Directions –
Copy the following rows word for word.

Records for the exercise –
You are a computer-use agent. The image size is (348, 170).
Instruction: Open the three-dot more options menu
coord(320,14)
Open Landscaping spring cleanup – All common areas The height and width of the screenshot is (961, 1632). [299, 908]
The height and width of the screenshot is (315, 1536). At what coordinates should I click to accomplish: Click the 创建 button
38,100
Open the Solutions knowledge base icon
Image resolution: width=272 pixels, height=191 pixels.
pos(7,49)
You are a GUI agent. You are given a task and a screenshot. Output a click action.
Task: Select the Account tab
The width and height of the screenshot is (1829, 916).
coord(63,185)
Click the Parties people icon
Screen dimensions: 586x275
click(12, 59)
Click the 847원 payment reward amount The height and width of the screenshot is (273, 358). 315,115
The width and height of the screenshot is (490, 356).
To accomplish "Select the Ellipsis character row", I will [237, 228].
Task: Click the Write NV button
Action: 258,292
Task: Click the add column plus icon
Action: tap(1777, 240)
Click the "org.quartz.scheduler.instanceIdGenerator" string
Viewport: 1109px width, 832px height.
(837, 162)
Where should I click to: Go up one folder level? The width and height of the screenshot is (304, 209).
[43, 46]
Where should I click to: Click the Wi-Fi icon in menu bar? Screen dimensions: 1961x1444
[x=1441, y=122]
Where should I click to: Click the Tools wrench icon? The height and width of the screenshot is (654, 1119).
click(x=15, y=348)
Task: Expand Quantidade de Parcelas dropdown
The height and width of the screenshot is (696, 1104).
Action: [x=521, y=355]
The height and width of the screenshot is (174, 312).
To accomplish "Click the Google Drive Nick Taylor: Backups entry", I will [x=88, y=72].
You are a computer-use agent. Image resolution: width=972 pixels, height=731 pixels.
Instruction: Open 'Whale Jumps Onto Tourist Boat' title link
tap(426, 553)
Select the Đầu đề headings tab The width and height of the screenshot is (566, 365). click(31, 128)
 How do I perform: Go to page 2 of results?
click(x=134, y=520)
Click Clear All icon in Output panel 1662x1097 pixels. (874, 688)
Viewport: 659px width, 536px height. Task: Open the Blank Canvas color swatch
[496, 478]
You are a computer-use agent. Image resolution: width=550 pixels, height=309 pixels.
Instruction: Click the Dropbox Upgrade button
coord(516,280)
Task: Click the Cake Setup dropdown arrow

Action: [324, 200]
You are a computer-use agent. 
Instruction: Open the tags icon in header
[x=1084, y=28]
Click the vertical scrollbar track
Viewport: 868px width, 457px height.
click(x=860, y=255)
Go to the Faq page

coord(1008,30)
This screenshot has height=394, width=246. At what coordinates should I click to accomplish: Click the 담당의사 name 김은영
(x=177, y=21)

Answer to this task –
You are a computer-use agent. The image size is (348, 170).
Instruction: Open the three-dot more options menu
coord(320,14)
Open Landscaping spring cleanup – All common areas The height and width of the screenshot is (961, 1632). [299, 908]
The height and width of the screenshot is (315, 1536). At what coordinates should I click to accomplish: Click the 创建 button
38,100
Open the Solutions knowledge base icon
Image resolution: width=272 pixels, height=191 pixels.
pos(7,49)
You are a GUI agent. You are given a task and a screenshot. Output a click action.
Task: Select the Account tab
The width and height of the screenshot is (1829, 916).
coord(63,185)
Click the Parties people icon
Screen dimensions: 586x275
click(12, 59)
Click the 847원 payment reward amount The height and width of the screenshot is (273, 358). 315,115
The width and height of the screenshot is (490, 356).
To accomplish "Select the Ellipsis character row", I will [237, 228].
Task: Click the Write NV button
Action: 258,292
Task: Click the add column plus icon
Action: tap(1777, 240)
Click the "org.quartz.scheduler.instanceIdGenerator" string
Viewport: 1109px width, 832px height.
(837, 162)
Where should I click to: Go up one folder level? The width and height of the screenshot is (304, 209).
[43, 46]
Where should I click to: Click the Wi-Fi icon in menu bar? Screen dimensions: 1961x1444
[x=1441, y=122]
Where should I click to: Click the Tools wrench icon? The height and width of the screenshot is (654, 1119).
click(x=15, y=348)
Task: Expand Quantidade de Parcelas dropdown
The height and width of the screenshot is (696, 1104).
Action: [x=521, y=355]
The height and width of the screenshot is (174, 312).
To accomplish "Click the Google Drive Nick Taylor: Backups entry", I will [x=88, y=72].
You are a computer-use agent. Image resolution: width=972 pixels, height=731 pixels.
Instruction: Open 'Whale Jumps Onto Tourist Boat' title link
tap(426, 553)
Select the Đầu đề headings tab The width and height of the screenshot is (566, 365). click(31, 128)
 How do I perform: Go to page 2 of results?
click(x=134, y=520)
Click Clear All icon in Output panel 1662x1097 pixels. (874, 688)
Viewport: 659px width, 536px height. Task: Open the Blank Canvas color swatch
[496, 478]
You are a computer-use agent. Image resolution: width=550 pixels, height=309 pixels.
Instruction: Click the Dropbox Upgrade button
coord(516,280)
Task: Click the Cake Setup dropdown arrow

Action: [324, 200]
You are a computer-use agent. 
Instruction: Open the tags icon in header
[x=1084, y=28]
Click the vertical scrollbar track
Viewport: 868px width, 457px height.
click(x=860, y=255)
Go to the Faq page

coord(1008,30)
This screenshot has height=394, width=246. At what coordinates should I click to accomplish: Click the 담당의사 name 김은영
(x=177, y=21)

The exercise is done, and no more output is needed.